─── DOKUMENTAUSZUG ───
Im Vorfeld der Inbetriebnahme des Beschleunigers hat es mehrere vergebliche Versuche seitens einiger Wissenschaftler gegeben, die Experimente zu verhindern. Inzwischen hat ihnen ein Schaden am Beschleuniger den Gefallen getan und zu einer halbjährigen Verzögerung geführt. Die Kritiker befürchten, daß bei den Kollisionen winzige Schwarze Löcher entstehen, die Materie aus ihrer Umgebung anziehen, unaufhaltsam wachsen und irgendwann die ganze Erde verschlingen. Auch wird vor der Entstehung von gefährlichen Vakuumblasen, fremdartigen Teilchen (Strangelets) und magnetischen Monopolen gewarnt.

Die Betreiber des Teilchenbeschleunigers LHC (Large Hadron Collider) hatten, um solcherlei Bedenken zu begegnen, eine Expertenkommission einberufen. Diese teilte 2003 in einem Gutachten mit, daß sie keine Anhaltspunkte gefunden habe, die Anlaß gäben, aufgrund von Unwägbarkeiten den LHC nicht in Betrieb zu nehmen.

Dennoch kochte die Debatte in der Fachwelt auf. Angefangen vom Studierenden der Physik im ersten Semester bis zum habilitierten Hochschullehrer, viele von ihnen nutzen den Vorteil des Internets als lebendige Diskussionsplattform, um ihre teils hochwissenschaftlichen Ausführungen zu verbreiten. In Foren und anderen Websites werden weiterhin Argumente gegeneinander gehalten, Behauptungen überprüft, es wird Fachliteratur zitiert oder ungekürzt zur Bewertung zur Verfügung gestellt. Dabei einen Überblick erlangen zu wollen wäre vermessen, um zig Millionen Einträge zu überprüfen und sämtliche Querverweise nachzurecherchieren reicht vermutlich ein Menschenleben nicht aus. Zumal das System hochdynamisch ist. Informationen verschwinden, als hätte es sie nie gegeben, neue kommen täglich, wenn nicht gar stündlich hinzu. Im folgenden sollen vor dem Hintergrund kritischer Positionen Fragen an die Versuche und dahinterstehenden Modellvorstellungen gestellt und erörtert werden.
───
» **AUFGABENSTELLUNG**: Zitieren Sie aus dem Text über den Teilchenbeschleuniger LHC wörtlich die Stelle, die bei den Worten „Im Vorfeld der“ einsetzt und nach den Worten „magnetischen Monopolen gewarnt.“ endet.
─── VORLIEGENDES MATERIAL ───
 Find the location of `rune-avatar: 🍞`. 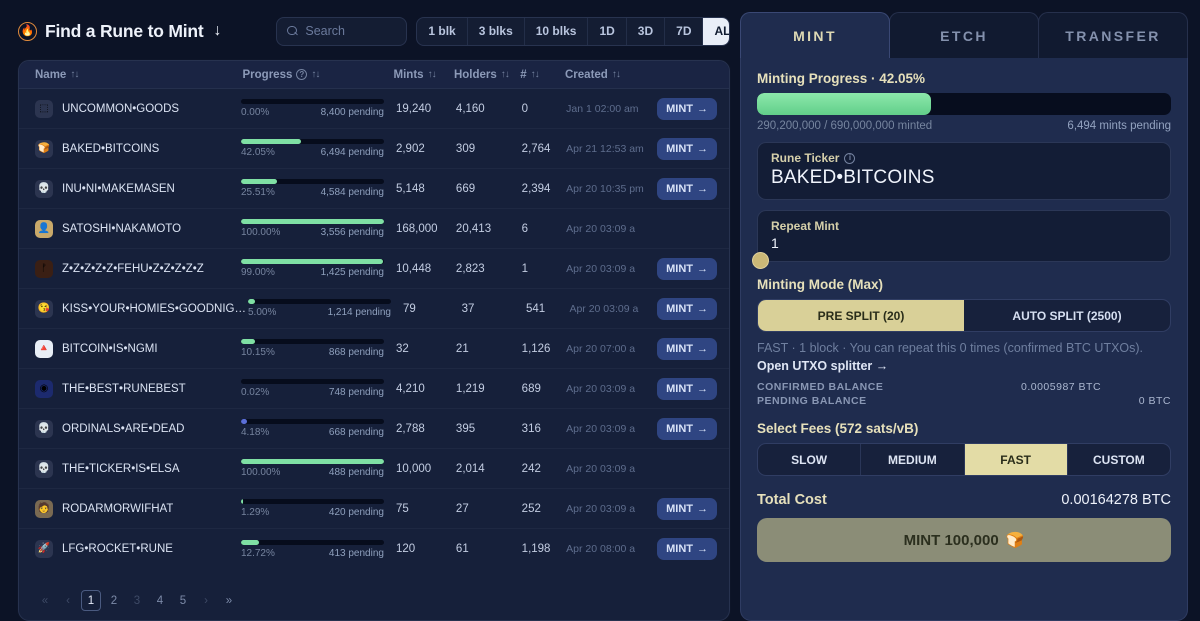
───
» **DIE ANTWORT**:
Im Vorfeld der Inbetriebnahme des Beschleunigers hat es mehrere vergebliche Versuche seitens einiger Wissenschaftler gegeben, die Experimente zu verhindern. Inzwischen hat ihnen ein Schaden am Beschleuniger den Gefallen getan und zu einer halbjährigen Verzögerung geführt. Die Kritiker befürchten, daß bei den Kollisionen winzige Schwarze Löcher entstehen, die Materie aus ihrer Umgebung anziehen, unaufhaltsam wachsen und irgendwann die ganze Erde verschlingen. Auch wird vor der Entstehung von gefährlichen Vakuumblasen, fremdartigen Teilchen (Strangelets) und magnetischen Monopolen gewarnt.